Settlements between NHS trusts and whistleblowers should be scrutinised by the Care Quality Commission to ensure organisations are well led, the Francis review has recommended.

As part of measures to increase transparency in the way trusts handle whistleblowing concerns, the review led by Sir Robert Francis QC says chief executives should “personally” review settlement agreements that contain confidentiality clauses to satisfy themselves the clauses are “in the public interest.”

The report, published today, also said: “All such settlement agreements should be available for inspection by the CQC as part of their assessment of whether an organisation is well led.”

Sir Robert added the all NHS organisations should be required to report formal concerns, public interest disclosures and outcomes of disputed investigations to the National Learning and Reporting System, the new national independent whistleblowing officer and relevant regulators.
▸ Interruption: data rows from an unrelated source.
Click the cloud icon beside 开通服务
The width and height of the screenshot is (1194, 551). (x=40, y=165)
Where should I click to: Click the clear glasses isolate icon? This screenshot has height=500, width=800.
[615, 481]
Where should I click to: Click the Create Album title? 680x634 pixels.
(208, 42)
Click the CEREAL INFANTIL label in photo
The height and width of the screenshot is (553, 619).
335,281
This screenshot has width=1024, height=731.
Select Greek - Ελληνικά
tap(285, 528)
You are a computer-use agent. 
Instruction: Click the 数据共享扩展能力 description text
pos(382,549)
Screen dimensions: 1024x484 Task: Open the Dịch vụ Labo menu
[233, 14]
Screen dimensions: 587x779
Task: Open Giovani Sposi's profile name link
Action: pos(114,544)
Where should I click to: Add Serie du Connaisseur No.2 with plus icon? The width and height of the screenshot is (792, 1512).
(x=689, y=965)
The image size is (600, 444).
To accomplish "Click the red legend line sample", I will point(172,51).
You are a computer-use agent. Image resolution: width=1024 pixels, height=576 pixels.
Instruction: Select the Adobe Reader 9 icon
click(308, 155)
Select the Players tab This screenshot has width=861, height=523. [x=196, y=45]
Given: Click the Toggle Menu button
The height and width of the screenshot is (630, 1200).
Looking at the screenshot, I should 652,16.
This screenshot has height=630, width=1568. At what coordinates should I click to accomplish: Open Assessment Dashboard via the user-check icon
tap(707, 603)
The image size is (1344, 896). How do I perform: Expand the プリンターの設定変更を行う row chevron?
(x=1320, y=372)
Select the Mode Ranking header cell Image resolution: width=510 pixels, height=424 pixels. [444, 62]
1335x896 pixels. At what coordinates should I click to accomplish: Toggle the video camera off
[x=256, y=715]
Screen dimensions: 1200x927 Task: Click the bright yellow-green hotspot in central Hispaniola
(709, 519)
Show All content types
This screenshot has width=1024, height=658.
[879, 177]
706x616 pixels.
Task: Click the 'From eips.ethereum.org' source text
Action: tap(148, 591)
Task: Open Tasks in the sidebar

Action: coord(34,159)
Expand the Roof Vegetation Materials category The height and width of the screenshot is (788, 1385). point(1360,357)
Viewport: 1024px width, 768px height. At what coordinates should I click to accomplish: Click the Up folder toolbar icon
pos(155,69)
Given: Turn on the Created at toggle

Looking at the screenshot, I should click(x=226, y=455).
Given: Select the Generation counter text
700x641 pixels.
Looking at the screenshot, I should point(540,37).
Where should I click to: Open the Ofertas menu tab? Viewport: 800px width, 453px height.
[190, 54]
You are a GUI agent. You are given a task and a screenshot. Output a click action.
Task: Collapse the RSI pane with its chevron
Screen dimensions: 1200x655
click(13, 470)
The review added: “The NLRS or the independent national officer should publish regular reports on the performance of organisations with regard to the raising of and acting on public interest concerns; draw out themes that emerge from the reports; and identify good practice.”

In the report Sir Robert questioned what he described as “the excessive use of confidentiality clauses”, adding: “I question, for example, whether it is in the public interest for an employer to sign a confidentiality agreement relating to a performance issue involving a senior employee if that enables them to move to another public sector post, possibly on promotion.

“I suggest that NHS organisations, and the lawyers who advise them, should take great care to ensure any confidentiality clauses are drafted in a way that is easily understood by both parties and are genuinely in the public interest. A good starting point would be that any confidentiality clauses need to be justified rather than including them automatically.”